We have often stated that a trial justice's decision on a motion for new trial, when he follows the process outlined in the foregoing cases, will be accorded great deference by this court and will be disturbed on appeal only in the event that the trial justice has overlooked or misconceived relevant evidence on a material issue or was otherwise clearly wrong. Welsh Manufacturing, Division of Textron, Inc. v. Pinkerton's, Inc., 474 A.2d 436 (R.I. 1984); Zarrella v. Robinson; Fonseca v. Balzano; Connors v. Gasbarro, all supra.

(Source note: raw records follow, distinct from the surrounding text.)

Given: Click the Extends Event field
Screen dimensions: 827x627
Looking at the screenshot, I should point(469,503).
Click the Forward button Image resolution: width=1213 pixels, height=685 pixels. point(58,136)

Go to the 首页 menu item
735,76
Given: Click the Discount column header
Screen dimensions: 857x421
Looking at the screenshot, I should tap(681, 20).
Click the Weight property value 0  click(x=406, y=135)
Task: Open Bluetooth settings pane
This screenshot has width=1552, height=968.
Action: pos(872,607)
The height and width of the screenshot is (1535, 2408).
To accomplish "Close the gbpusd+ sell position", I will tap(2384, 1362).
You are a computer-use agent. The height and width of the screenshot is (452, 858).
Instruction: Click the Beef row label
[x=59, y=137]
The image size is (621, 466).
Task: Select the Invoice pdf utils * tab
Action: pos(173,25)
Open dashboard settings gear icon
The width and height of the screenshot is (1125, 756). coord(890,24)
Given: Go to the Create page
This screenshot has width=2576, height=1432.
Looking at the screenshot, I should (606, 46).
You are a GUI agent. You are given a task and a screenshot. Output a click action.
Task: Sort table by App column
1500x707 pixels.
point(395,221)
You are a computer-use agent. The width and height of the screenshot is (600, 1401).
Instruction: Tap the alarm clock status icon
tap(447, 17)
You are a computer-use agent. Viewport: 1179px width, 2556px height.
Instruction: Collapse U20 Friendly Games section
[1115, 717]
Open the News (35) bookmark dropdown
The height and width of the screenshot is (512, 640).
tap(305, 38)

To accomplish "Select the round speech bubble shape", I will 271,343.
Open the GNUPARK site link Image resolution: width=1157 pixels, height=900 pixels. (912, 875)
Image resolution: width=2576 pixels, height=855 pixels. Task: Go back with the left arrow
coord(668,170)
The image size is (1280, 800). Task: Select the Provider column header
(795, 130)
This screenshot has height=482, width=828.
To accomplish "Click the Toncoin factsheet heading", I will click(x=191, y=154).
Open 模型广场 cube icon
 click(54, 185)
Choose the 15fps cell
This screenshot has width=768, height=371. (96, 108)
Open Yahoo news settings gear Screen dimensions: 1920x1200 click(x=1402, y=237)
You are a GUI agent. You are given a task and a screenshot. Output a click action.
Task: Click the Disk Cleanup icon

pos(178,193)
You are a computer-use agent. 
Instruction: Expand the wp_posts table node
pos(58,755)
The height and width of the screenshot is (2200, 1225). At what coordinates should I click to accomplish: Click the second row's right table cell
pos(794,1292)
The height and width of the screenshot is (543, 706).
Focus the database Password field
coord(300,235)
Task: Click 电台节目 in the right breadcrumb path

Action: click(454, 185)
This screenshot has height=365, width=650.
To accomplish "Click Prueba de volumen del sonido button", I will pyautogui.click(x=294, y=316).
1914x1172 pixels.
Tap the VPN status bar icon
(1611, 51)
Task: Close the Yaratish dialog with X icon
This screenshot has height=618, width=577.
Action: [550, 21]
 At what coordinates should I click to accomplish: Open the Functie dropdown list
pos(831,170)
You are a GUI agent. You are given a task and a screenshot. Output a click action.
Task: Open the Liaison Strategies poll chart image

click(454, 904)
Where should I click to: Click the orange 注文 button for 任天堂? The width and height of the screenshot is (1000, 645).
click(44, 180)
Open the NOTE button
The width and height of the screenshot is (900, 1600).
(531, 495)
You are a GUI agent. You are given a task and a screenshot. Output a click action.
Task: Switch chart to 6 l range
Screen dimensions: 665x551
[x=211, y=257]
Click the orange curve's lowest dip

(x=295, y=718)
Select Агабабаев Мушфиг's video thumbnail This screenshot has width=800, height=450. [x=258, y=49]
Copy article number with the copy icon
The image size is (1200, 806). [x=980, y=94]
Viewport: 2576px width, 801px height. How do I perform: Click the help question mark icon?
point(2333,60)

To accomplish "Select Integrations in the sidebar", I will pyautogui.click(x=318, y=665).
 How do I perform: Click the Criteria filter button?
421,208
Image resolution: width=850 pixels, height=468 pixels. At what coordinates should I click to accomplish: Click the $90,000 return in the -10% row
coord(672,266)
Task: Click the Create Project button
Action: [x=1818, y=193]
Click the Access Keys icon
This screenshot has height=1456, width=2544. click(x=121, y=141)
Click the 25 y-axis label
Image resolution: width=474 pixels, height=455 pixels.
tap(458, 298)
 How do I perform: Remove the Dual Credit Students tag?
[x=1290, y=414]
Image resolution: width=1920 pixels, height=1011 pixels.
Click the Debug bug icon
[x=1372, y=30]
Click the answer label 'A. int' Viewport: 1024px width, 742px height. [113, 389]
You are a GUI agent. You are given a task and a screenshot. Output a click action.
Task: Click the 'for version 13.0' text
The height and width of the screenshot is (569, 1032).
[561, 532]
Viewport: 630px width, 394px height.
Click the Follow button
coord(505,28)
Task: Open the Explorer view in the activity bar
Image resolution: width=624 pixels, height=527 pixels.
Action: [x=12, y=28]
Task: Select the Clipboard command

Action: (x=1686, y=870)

In the case at bar, we are of the opinion that the trial justice did follow the necessary procedures set forth in the cases cited above. The defendant obviously disagrees *548 with the factual findings of the trial justice and cites particularly his reliance upon plaintiff's testimony that she had observed similar horseplay in the past. Star suggests that this statement is unworthy of belief since plaintiff testified differently at a deposition. On a motion for new trial, it is the prerogative and the duty of the trial justice to exercise his independent judgment about the credibility of witnesses. He need not necessarily come to a conclusion identical to that of the jury. Proof of a prior inconsistent statement may be taken into account by the trier of fact, but it does not necessarily deprive the witness of credibility. Consequently, we cannot say that the trial justice was clearly wrong in deciding that there was evidence of defendant's negligence in the case at bar. The trial justice emphatically disagreed with the jury's finding that plaintiff was 90 percent responsible for her own injuries. In the circumstances of the case, even though the trial justice did advert to plaintiff's age in reaching his determination, we cannot say that he was clearly wrong in finding that her conduct was less culpable than the finding of the jury would indicate.

On the issue of damages, it is true that the trial justice spoke only briefly of the inadequacy of the award. He did state that in his opinion the award of damages failed to respond to the merits of the controversy. Our independent examination of the transcript, including the testimony of plaintiff, the affidavit concerning the cost of the dentures, and the testimony of Dr. Savastano, leads us to the conclusion that the trial justice was correct in his finding that the award was grossly inadequate.

It is true that the trial justice might have granted an additur in the case but was reluctant to do so because of the effect of the finding of comparative negligence upon the assessment of damages. We dealt with a similar problem in a recent case and held that in the circumstances, it was not an abuse of discretion for the trial justice to decline to award a remittitur and to order an unconditional new trial, see Cotrona v. Johnson & Wales College, 501 A.2d 728 (R.I. 1985). We feel that similar principles should be applied in the instant case since the issue of damages may not have been clearly distinct and readily separable from the issue of liability. In such a situation, the limitation of retrial to a single issue must be exercised with caution. See Brimbau v. Ausdale Equipment Rental Corp., 120 R.I. 670, 389 A.2d 1254 (1978). It was certainly not an abuse of discretion in this case for the trial justice to grant the motion for new trial in respect to both liability and damages.

For the reasons stated, the appeal of the defendant is denied and dismissed. The decision of the Superior Court ordering a new trial is hereby affirmed. The papers in the case may be remanded to the Superior Court for further proceedings.